Extracted records
+---+
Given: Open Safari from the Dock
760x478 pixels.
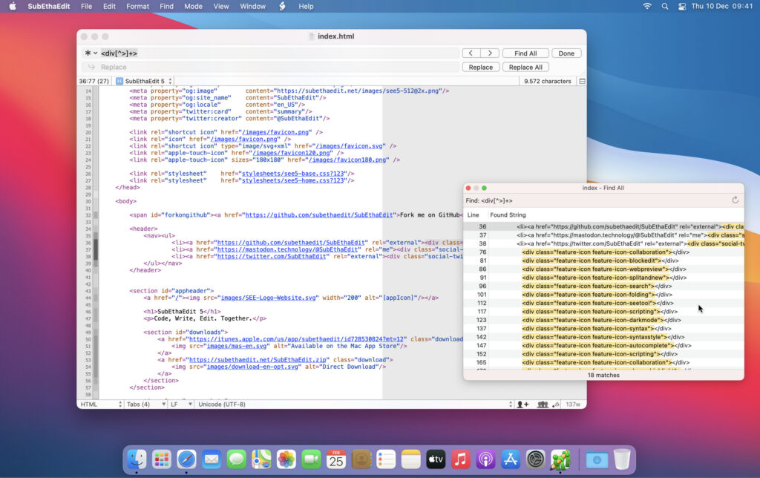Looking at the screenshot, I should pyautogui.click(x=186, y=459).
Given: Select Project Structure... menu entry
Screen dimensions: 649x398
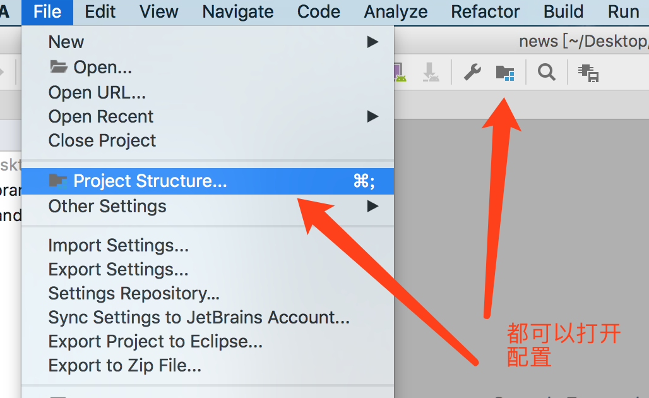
+---+
Aim of the task> Give every entry again word for word; no images belong in the copy.

Reply to the exercise>
Given: Open Safari from the Dock
760x478 pixels.
Looking at the screenshot, I should pyautogui.click(x=186, y=459).
Given: Select Project Structure... menu entry
Screen dimensions: 649x398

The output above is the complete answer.